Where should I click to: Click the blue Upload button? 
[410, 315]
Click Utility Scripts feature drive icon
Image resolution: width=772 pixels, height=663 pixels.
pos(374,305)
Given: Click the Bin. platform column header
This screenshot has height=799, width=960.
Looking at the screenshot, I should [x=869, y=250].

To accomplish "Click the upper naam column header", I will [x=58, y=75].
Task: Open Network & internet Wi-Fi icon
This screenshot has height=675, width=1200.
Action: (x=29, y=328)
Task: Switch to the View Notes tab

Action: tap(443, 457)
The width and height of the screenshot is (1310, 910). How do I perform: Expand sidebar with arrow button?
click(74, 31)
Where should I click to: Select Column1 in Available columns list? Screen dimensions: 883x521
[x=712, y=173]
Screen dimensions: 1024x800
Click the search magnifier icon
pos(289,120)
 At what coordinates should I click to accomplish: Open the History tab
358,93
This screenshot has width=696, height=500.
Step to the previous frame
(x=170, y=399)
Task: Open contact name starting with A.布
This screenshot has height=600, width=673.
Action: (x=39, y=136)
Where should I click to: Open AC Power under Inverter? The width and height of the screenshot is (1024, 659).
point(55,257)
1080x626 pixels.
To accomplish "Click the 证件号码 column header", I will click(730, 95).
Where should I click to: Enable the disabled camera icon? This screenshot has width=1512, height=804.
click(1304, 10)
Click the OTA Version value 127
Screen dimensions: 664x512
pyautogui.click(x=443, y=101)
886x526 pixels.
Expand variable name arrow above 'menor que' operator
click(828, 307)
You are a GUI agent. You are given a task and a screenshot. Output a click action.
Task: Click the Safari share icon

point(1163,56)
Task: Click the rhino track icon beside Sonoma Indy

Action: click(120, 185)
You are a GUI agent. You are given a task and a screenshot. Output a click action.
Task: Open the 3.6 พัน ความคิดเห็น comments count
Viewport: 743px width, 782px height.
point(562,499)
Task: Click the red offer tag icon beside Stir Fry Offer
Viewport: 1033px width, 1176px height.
================
Report every line from the listing above where the string "header" can be found.

• _Exercise solution_:
Given: Click the Bin. platform column header
To accomplish "Click the upper naam column header", I will [x=58, y=75].
To accomplish "Click the 证件号码 column header", I will click(730, 95).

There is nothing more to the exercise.